____ Input

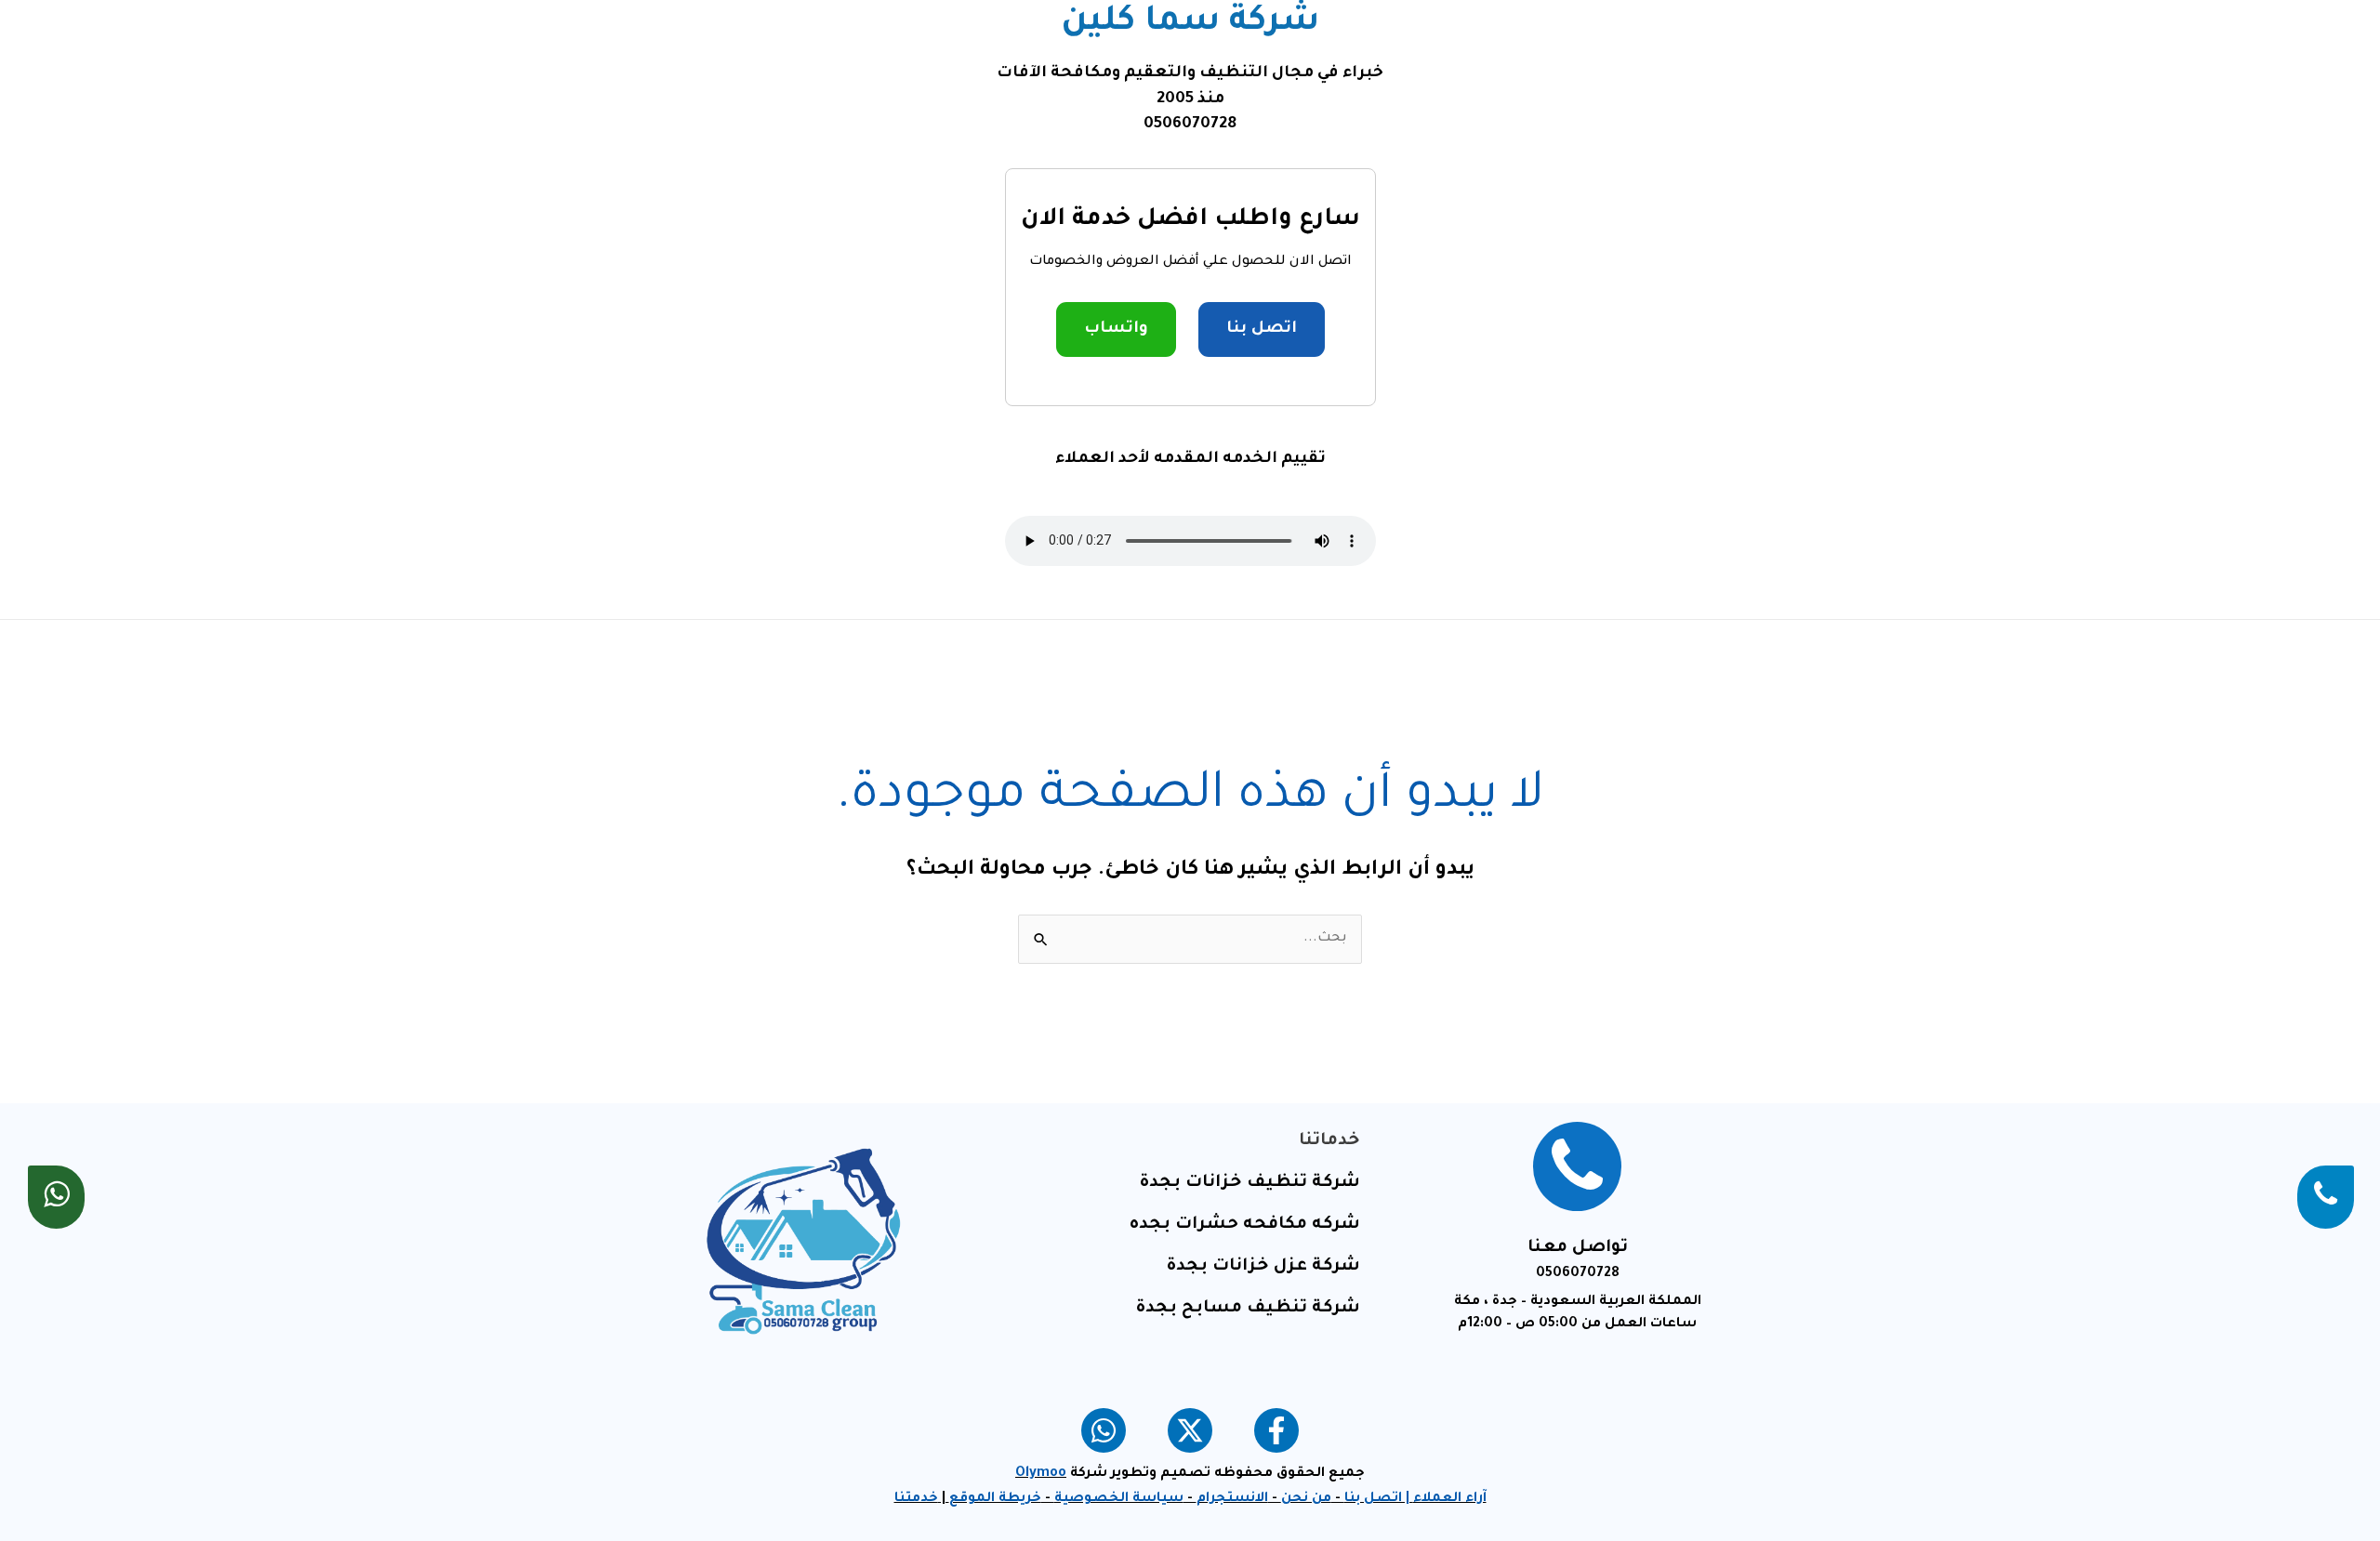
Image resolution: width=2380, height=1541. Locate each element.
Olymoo (1040, 1474)
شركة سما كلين (1190, 23)
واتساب (1116, 329)
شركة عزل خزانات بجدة (1263, 1267)
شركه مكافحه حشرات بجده (1245, 1225)
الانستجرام (1232, 1499)
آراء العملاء (1450, 1499)
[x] (1190, 1430)
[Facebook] (1276, 1430)
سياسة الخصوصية (1118, 1499)
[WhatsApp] (1103, 1430)
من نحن (1306, 1499)
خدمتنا (916, 1499)
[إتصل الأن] (2325, 1197)
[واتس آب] (56, 1197)
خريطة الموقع (995, 1499)
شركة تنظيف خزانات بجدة (1249, 1183)
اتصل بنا (1261, 329)
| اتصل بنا (1378, 1499)
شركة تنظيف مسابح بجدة (1247, 1308)
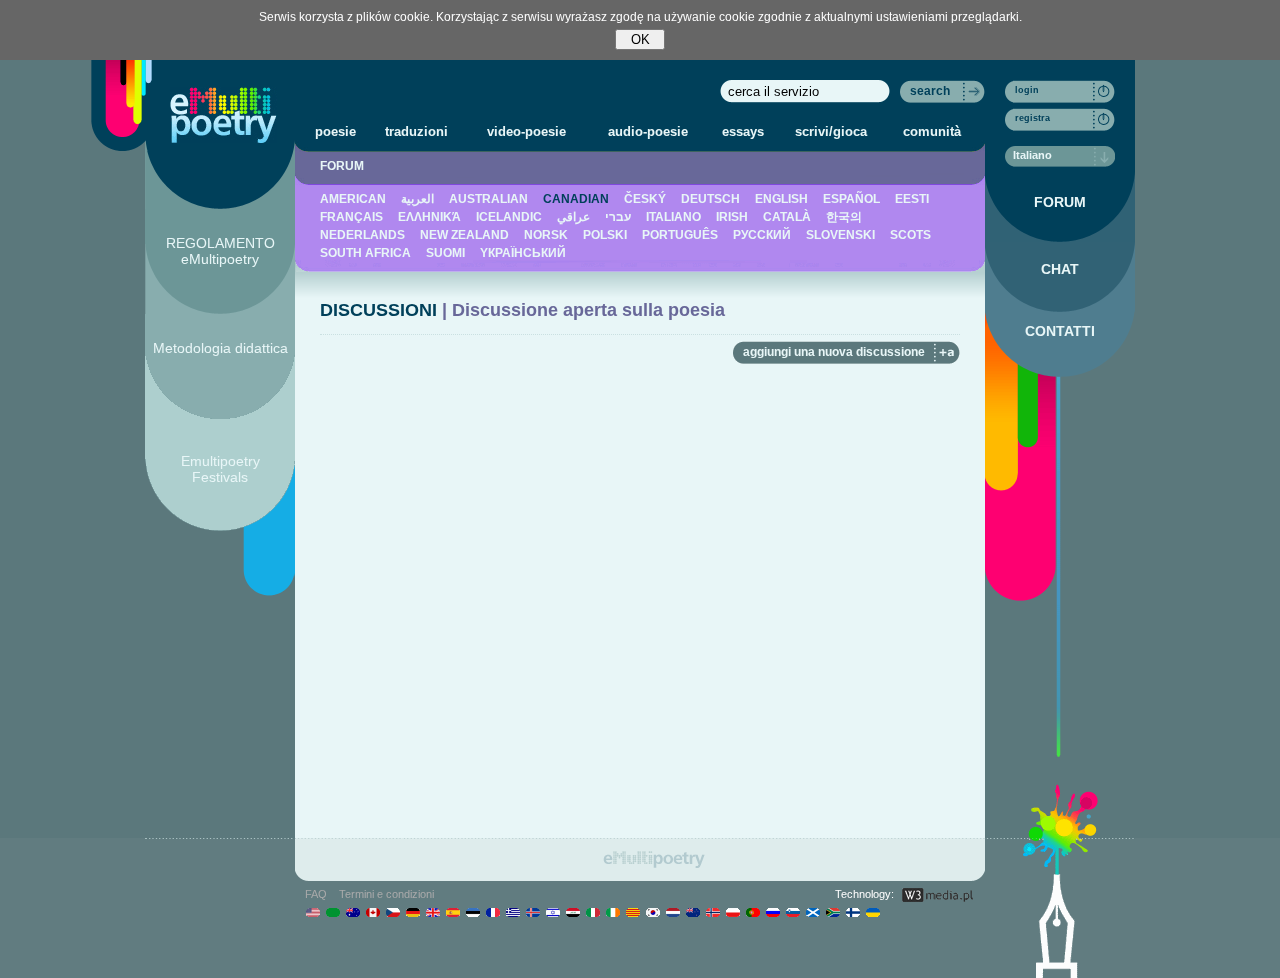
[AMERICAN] (312, 912)
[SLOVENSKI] (792, 912)
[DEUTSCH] (412, 912)
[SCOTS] (812, 912)
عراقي (573, 217)
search (930, 91)
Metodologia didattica (220, 348)
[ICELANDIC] (532, 912)
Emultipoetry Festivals (220, 469)
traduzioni (416, 131)
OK (640, 39)
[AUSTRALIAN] (352, 912)
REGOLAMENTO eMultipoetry (220, 251)
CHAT (1060, 269)
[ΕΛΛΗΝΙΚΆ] (512, 912)
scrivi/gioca (831, 131)
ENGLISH (781, 199)
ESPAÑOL (851, 199)
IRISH (732, 217)
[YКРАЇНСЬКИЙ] (872, 912)
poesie (335, 131)
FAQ (316, 894)
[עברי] (552, 912)
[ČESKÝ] (392, 912)
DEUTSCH (710, 199)
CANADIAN (576, 199)
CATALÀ (787, 217)
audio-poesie (648, 131)
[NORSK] (712, 912)
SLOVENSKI (840, 235)
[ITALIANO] (592, 912)
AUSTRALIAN (488, 199)
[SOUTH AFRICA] (832, 912)
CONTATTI (1060, 331)
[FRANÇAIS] (492, 912)
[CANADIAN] (372, 912)
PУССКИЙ (762, 235)
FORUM (342, 166)
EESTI (912, 199)
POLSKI (605, 235)
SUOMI (445, 253)
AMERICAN (353, 199)
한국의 (844, 217)
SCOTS (910, 235)
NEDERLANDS (362, 235)
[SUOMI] (852, 912)
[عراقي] (572, 912)
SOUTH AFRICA (365, 253)
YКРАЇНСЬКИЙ (523, 253)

________

● **Exercise details**: Repeat all the material exactly, but keep pictures out of the copy.

● **Response box**:
Image resolution: width=2380, height=1541. Locate each element.
Olymoo (1040, 1474)
شركة سما كلين (1190, 23)
واتساب (1116, 329)
شركة عزل خزانات بجدة (1263, 1267)
شركه مكافحه حشرات بجده (1245, 1225)
الانستجرام (1232, 1499)
آراء العملاء (1450, 1499)
[x] (1190, 1430)
[Facebook] (1276, 1430)
سياسة الخصوصية (1118, 1499)
[WhatsApp] (1103, 1430)
من نحن (1306, 1499)
خدمتنا (916, 1499)
[إتصل الأن] (2325, 1197)
[واتس آب] (56, 1197)
خريطة الموقع (995, 1499)
شركة تنظيف خزانات بجدة (1249, 1183)
اتصل بنا (1261, 329)
| اتصل بنا (1378, 1499)
شركة تنظيف مسابح بجدة (1247, 1308)
[AMERICAN] (312, 912)
[SLOVENSKI] (792, 912)
[DEUTSCH] (412, 912)
[SCOTS] (812, 912)
عراقي (573, 217)
search (930, 91)
Metodologia didattica (220, 348)
[ICELANDIC] (532, 912)
Emultipoetry Festivals (220, 469)
traduzioni (416, 131)
OK (640, 39)
[AUSTRALIAN] (352, 912)
REGOLAMENTO eMultipoetry (220, 251)
CHAT (1060, 269)
[ΕΛΛΗΝΙΚΆ] (512, 912)
scrivi/gioca (831, 131)
ENGLISH (781, 199)
ESPAÑOL (851, 199)
IRISH (732, 217)
[YКРАЇНСЬКИЙ] (872, 912)
poesie (335, 131)
FAQ (316, 894)
[עברי] (552, 912)
[ČESKÝ] (392, 912)
DEUTSCH (710, 199)
CANADIAN (576, 199)
CATALÀ (787, 217)
audio-poesie (648, 131)
[NORSK] (712, 912)
SLOVENSKI (840, 235)
[ITALIANO] (592, 912)
AUSTRALIAN (488, 199)
[SOUTH AFRICA] (832, 912)
CONTATTI (1060, 331)
[FRANÇAIS] (492, 912)
[CANADIAN] (372, 912)
PУССКИЙ (762, 235)
FORUM (342, 166)
EESTI (912, 199)
POLSKI (605, 235)
SUOMI (445, 253)
AMERICAN (353, 199)
한국의 (844, 217)
SCOTS (910, 235)
NEDERLANDS (362, 235)
[SUOMI] (852, 912)
[عراقي] (572, 912)
SOUTH AFRICA (365, 253)
YКРАЇНСЬКИЙ (523, 253)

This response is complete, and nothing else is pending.